In this case, images are saved to the path /home/tbeck/src/data/fossils
. fastai saves the images using an 8-digit, zero filled identifier. This code does not check for duplicates and does not allow the user to review the existing dataset (e.g. to clean it), although there are some tools now with fastai that might be useful for that purpose.
dataset_path = Path('/home/tbeck/src/data/fossils')
labels = [x.name for x in dataset_path.iterdir() if (x.is_dir() and x.name not in ['models'])]
reddit = praw.Reddit(client_id=os.environ['REDDIT_CLIENT_ID'], client_secret=os.environ['REDDIT_SECRET'],
password=os.environ['REDDIT_PASSWORD'], user_agent=os.environ['REDDIT_USER_AGENT'],
username=os.environ['REDDIT_USERNAME'])
fossilid = reddit.subreddit('fossilid')
We need some helper functions to retrieve the images and save them to our dataset.

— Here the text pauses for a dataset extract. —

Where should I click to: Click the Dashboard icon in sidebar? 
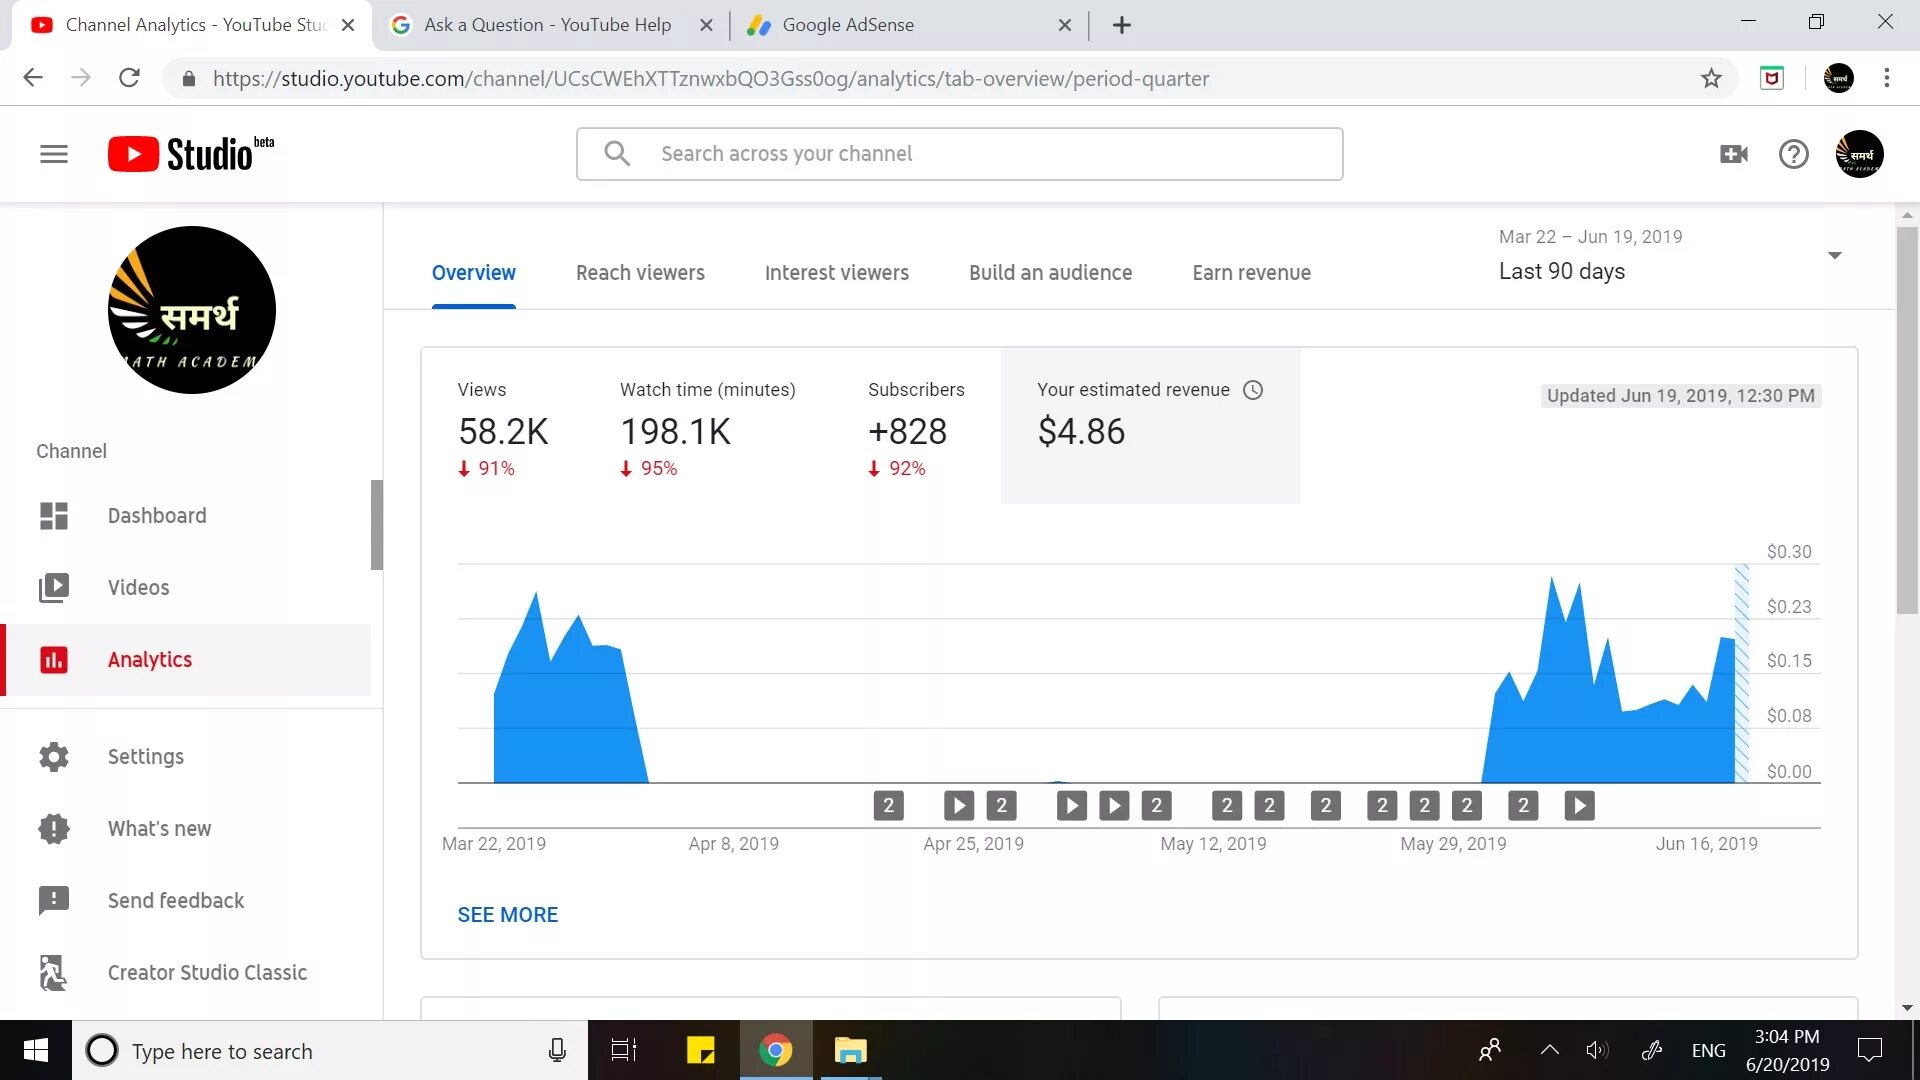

I found that URLs obtained from reddit need some post processing, otherwise they do not render properly.
def download_image(url, dest=None):
"""Given a URL, saves the image in a format the fastai likes."""
dest = Path(dest)
dest.mkdir(exist_ok=True)
files = glob.glob(os.path.join(dest, '*.jpg')) + glob.glob(os.path.join(dest, '*.png'))
i = len(files)
suffix = re.findall(r'\.\w+?(?=(?:\?|$))', url)
suffix = suffix[0] if len(suffix)>0 else '.jpg'
try: core.download_url(url, dest/f"{i:08d}{suffix}", overwrite=True, show_progress=False)
except Exception as e: f"Couldn't download {url}."
def get_image(url, verbose=False):
"""Given a URL, returns the URL if it looks like it's a URL to an image"""
IMG_TEST = "\.(jpg|png)"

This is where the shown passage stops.